Please state the number of lines in the material below that contain "screenshot", with no other words.

* [Material to process]
--------------------

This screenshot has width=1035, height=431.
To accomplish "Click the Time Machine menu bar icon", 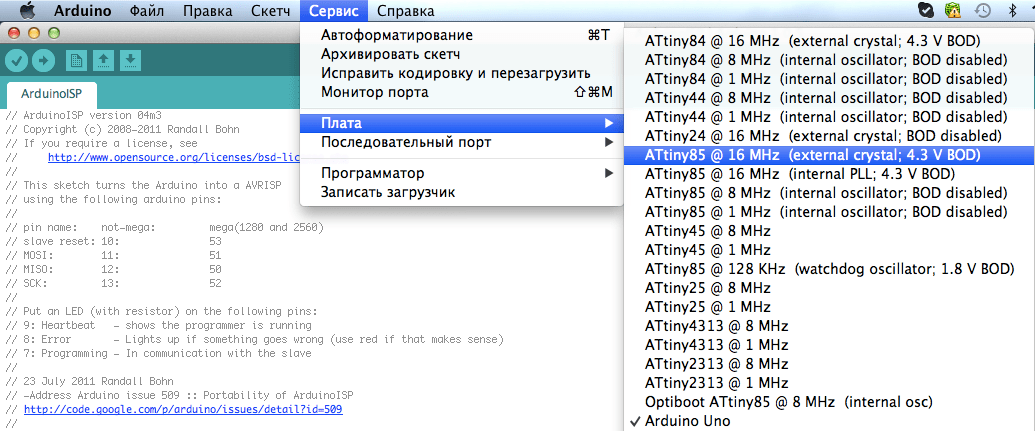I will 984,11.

--------------------

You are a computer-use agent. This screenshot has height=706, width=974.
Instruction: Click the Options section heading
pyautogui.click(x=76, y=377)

--------------------

* [Output of the exercise] 2